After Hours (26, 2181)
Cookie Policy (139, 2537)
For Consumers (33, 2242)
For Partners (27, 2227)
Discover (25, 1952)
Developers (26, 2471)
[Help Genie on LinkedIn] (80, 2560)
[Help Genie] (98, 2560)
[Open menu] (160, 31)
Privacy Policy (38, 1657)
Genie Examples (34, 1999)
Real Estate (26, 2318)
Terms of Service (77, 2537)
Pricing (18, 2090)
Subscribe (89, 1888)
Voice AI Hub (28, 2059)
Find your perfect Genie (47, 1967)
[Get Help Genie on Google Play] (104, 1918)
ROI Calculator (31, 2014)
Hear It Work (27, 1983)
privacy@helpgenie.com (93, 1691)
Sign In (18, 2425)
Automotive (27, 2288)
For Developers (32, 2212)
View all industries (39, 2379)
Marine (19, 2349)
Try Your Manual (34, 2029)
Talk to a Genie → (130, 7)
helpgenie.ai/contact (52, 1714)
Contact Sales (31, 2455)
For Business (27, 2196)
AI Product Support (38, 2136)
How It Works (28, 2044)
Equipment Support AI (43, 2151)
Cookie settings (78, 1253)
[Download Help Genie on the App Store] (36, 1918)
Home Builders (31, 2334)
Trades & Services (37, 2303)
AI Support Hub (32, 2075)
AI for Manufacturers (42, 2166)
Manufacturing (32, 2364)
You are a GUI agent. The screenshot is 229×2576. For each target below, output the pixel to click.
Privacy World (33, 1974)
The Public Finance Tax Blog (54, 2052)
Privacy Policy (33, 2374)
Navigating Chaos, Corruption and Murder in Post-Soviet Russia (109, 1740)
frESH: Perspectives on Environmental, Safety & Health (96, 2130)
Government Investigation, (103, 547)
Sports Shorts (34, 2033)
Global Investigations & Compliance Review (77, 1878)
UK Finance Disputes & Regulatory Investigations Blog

==*==

* WHAT YOU NEED TO DO *
Your answer should consist only of the lines above between the line holding "Cookie Policy (139, 2537)" and the line holding "For Developers (32, 2212)", inclusive, each transcribed exactly.

* ANSWER TO THE PROBLEM *
Cookie Policy (139, 2537)
For Consumers (33, 2242)
For Partners (27, 2227)
Discover (25, 1952)
Developers (26, 2471)
[Help Genie on LinkedIn] (80, 2560)
[Help Genie] (98, 2560)
[Open menu] (160, 31)
Privacy Policy (38, 1657)
Genie Examples (34, 1999)
Real Estate (26, 2318)
Terms of Service (77, 2537)
Pricing (18, 2090)
Subscribe (89, 1888)
Voice AI Hub (28, 2059)
Find your perfect Genie (47, 1967)
[Get Help Genie on Google Play] (104, 1918)
ROI Calculator (31, 2014)
Hear It Work (27, 1983)
privacy@helpgenie.com (93, 1691)
Sign In (18, 2425)
Automotive (27, 2288)
For Developers (32, 2212)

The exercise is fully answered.